EXERCISE REQUIREMENTS:
Every line with "text" in it should be copied from the data.

Saved data entries
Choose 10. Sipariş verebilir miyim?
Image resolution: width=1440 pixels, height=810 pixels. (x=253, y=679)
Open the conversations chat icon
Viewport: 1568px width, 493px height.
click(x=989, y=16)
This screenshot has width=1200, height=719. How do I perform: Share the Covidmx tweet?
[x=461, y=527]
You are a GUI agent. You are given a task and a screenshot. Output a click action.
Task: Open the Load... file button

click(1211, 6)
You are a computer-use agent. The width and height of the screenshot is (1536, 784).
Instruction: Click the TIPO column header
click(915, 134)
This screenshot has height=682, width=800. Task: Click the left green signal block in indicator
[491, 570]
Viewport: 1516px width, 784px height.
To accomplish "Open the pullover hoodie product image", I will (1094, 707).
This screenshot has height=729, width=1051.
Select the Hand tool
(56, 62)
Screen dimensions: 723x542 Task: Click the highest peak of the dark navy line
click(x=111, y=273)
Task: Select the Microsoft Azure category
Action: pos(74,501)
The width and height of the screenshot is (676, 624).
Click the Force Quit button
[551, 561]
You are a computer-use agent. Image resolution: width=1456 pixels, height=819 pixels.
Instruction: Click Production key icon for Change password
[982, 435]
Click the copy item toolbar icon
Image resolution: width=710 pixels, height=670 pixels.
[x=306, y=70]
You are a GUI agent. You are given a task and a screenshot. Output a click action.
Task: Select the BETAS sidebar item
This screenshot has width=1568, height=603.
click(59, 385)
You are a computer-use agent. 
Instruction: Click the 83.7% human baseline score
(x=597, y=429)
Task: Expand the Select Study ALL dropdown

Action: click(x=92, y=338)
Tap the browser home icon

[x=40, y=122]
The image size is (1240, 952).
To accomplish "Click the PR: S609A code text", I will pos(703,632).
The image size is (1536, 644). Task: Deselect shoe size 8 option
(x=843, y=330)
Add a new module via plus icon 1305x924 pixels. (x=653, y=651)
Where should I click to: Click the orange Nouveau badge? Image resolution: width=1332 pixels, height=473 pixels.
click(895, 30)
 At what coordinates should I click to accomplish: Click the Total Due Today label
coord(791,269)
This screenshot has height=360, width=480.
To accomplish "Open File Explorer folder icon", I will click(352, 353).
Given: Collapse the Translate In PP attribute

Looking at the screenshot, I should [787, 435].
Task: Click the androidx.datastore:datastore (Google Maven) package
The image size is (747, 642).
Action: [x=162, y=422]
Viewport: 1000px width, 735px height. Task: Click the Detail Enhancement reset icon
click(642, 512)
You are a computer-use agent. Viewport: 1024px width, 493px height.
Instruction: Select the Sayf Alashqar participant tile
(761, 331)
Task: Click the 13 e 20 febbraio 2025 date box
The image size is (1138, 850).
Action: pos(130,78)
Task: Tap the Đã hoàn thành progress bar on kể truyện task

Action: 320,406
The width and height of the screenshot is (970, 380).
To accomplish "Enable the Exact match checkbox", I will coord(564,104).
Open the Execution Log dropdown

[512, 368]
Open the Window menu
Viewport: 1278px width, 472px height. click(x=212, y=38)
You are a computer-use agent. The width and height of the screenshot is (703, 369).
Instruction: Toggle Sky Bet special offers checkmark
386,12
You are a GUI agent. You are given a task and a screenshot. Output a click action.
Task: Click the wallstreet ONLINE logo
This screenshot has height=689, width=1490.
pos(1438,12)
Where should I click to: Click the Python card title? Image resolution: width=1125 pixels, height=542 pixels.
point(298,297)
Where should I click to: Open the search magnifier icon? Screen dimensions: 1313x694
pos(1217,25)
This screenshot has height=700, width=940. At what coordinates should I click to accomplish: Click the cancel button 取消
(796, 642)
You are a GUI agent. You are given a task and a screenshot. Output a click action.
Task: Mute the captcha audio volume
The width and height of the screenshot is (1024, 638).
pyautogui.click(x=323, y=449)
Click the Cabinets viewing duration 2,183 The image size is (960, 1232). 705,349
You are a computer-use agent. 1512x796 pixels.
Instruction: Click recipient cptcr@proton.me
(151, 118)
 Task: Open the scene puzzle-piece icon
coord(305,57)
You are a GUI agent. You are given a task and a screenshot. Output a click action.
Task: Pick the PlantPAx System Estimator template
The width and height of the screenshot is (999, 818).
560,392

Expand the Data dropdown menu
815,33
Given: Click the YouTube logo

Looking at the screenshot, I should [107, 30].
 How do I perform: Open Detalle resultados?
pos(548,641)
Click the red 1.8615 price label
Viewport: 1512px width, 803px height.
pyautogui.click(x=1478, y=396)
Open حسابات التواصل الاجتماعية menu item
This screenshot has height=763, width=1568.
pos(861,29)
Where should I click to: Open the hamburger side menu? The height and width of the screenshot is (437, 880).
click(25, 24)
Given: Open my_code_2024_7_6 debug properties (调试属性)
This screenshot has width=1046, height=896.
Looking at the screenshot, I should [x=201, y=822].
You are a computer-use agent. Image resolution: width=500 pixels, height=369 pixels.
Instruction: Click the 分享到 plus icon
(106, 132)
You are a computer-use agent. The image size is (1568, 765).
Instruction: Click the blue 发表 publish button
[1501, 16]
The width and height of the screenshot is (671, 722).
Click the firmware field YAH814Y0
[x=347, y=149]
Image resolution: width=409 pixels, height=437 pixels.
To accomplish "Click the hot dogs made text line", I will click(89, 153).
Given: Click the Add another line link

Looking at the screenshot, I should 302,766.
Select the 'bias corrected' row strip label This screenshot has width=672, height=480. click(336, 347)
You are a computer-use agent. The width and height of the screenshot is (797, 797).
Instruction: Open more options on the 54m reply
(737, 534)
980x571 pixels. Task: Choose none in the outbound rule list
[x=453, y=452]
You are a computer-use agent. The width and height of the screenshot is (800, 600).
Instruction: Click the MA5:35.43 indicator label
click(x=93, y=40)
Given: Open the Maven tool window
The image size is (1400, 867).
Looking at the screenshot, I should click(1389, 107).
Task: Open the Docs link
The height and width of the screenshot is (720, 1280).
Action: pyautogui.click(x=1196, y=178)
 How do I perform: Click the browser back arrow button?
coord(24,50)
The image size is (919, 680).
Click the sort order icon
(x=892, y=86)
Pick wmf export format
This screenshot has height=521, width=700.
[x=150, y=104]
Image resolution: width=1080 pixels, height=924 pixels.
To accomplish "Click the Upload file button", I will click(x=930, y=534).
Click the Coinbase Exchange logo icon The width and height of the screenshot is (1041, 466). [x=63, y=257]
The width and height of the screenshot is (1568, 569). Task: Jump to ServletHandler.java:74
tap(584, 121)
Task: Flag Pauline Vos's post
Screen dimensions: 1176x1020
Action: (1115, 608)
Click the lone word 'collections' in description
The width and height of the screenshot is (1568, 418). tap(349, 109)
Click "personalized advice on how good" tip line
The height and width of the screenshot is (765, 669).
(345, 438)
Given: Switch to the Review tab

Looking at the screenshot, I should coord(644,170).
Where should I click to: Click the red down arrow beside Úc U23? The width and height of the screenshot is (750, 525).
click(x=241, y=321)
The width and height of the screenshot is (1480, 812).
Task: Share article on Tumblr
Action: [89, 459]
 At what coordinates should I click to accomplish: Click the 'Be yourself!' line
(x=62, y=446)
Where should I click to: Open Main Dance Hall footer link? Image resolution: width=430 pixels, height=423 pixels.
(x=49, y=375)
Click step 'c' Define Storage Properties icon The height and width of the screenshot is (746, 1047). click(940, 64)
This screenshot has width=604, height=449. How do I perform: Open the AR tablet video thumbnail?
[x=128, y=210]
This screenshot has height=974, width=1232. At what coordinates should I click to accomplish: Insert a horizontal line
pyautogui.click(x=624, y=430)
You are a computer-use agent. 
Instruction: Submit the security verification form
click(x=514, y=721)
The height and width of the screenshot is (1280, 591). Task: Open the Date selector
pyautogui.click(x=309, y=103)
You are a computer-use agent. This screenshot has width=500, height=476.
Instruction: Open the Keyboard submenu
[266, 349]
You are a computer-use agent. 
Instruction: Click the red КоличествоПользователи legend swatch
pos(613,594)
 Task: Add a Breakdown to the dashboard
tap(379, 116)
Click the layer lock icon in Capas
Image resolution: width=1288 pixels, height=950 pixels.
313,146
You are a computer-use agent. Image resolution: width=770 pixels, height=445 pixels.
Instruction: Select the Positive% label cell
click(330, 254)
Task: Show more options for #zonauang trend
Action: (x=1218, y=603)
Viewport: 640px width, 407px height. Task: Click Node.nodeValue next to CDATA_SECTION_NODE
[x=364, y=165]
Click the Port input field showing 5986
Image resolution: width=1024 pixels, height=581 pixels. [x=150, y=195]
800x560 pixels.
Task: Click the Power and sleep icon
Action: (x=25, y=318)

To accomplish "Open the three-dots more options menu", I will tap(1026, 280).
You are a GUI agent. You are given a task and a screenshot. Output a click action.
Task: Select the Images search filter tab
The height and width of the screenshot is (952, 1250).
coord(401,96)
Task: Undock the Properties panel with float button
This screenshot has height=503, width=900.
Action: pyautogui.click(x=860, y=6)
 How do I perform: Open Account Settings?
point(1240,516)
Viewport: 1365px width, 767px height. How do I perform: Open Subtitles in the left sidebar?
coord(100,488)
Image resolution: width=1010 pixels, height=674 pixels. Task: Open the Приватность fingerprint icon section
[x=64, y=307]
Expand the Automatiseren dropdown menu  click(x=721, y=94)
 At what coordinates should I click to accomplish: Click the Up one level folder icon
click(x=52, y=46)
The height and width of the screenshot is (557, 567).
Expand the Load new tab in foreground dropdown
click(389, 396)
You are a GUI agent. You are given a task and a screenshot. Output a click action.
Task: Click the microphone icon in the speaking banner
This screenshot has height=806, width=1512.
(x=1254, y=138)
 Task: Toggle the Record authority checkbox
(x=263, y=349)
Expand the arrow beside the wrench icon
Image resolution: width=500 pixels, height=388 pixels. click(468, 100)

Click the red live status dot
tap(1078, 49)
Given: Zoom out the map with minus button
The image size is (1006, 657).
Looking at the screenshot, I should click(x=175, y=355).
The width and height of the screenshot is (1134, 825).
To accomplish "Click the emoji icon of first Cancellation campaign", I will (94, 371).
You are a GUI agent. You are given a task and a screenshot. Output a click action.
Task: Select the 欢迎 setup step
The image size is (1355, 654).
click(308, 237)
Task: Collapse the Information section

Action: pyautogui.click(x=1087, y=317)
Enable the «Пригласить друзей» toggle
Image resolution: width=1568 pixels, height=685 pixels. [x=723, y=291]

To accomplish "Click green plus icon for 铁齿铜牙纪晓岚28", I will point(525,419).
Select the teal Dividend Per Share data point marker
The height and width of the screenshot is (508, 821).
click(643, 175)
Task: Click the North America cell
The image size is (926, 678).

SOLUTION TO THIS TASK:
To accomplish "Click the PR: S609A code text", I will pos(703,632).
To accomplish "Click the hot dogs made text line", I will click(89, 153).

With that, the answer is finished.